The whole sensation occurred in the time between the voice saying, "...quick check" and the touch of his hand on my stomach through a starched cotton sheet. "Oh," I heard. A surprised and confused oh. "Are you alright?" His hand on my forehead. Warm and making me aware of my sweaty brow. His face came into view. A nice face, and, for the first time, I became aware that I couldn't move. My head wouldn't turn. My arm would not lift. My leg would not bend.
"You've been in a car accident. You've been here for a week. We didn't know when you'd wake up. Your torso is in a cast and your legs are pretty badly broken..."
The voice faded away. Lost and drowned out by another sexual wave dominating all my senses. I could not focus on anything else. I heard myself groan out loud. It was a sexual groan. Unmistakably sexual. Unmistakably an orgasmic groan. The face above me flushed red. Okay, so he knows what is happening to me. And that only turned me on more. I had no rational thought. I was a slave to an uncontrollable possession and it felt good.
He talked more but I could not concentrate. I felt his hands. His fingers. They gently probed my abdomen. His voice was a blanket, a teddy bear, warm milk. I was so fucking horny. So aroused. Turned on and full of desire. That white heat, butterfly in the stomach, nothing makes sense, please stop fucking around and fuck me now, cock hungry, itch.
Whatever the fuck had happened, this car accident, I was trapped in a cycle of those moments just before an orgasm and the blinding release. I barely knew who I was. Not my name. Just fuck me now, fuck me now, oh fuck. And I passed out again.
I dreamed of sex I'd had. The first time. That klutzy awkward embarrassing first time. The better times. When I found my confidence, demanded what I wanted, took what wanted. The giving of myself. The greedy it's all about me needs. Complete fantasies. The woman in the store who fitted my bra that time. The teenager mowing the lawn all sweaty and shirtless in the sun. The singer on stage who wanted me backstage. The faceless, anonymous random fuck. Being tied up and taken and willingly surrendering my body to him, used for his pleasure.
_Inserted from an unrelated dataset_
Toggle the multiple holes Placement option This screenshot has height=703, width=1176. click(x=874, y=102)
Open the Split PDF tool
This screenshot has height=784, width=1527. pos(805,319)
I woke up exhausted. I felt like I was smiling but I couldn't tell. I relaxed and let it come over me again. The warm flush followed swiftly by an orgasm just as powerful and pleasurable as the first. This wasn't like that time in Uni when I let that boy tie me to a bed and play with my vibrator. I could not count the number of times he forced me to cum but after a while each was slightly less pleasurable and more like exercise. This was not like that. Now I barely had time to catch my breath and I was lowered into insatiable lust once again and wanting it all over again,
I would come to, cum a few times and fall asleep again. And his voice kept coming. He was there when I woke up sometimes. I wanted him. I wanted him. I swear I felt his hard cock through his thin cool scrubs press up against my thigh one time but I was losing my sense of reality. His voice was like warm maple syrup poured over me. I wanted him inside me. I wanted to feel his erect, thick penis slide smoothly straight into my arse.
I do not know how long this lasted. It might have been a day. It might have been a month. It might have been a dream. I could never tell.
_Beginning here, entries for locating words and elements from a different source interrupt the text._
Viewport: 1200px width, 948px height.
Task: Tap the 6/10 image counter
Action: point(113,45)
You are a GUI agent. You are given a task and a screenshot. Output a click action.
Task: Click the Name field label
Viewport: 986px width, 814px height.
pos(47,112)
Then I woke and was not dominated by the sexual wave. It didn't come. I didn't cum. I was tired and happy and felt like I'd been on a tropical holiday.
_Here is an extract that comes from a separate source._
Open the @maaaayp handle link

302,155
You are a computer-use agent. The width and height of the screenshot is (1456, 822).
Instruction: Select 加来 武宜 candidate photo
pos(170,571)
But I was in a hospital bed. Eating hospital food. With bright lights. And an annoying machine that beeped. Crisp white freshly laundered sheets changed daily. Visited twice a day by my nurse. I had cum more often with him than with almost any boyfriend. I knew it wasn't real, or I think it wasn't real, but it felt like we were in a sexual relationship. I felt in a perpetual sexual afterglow.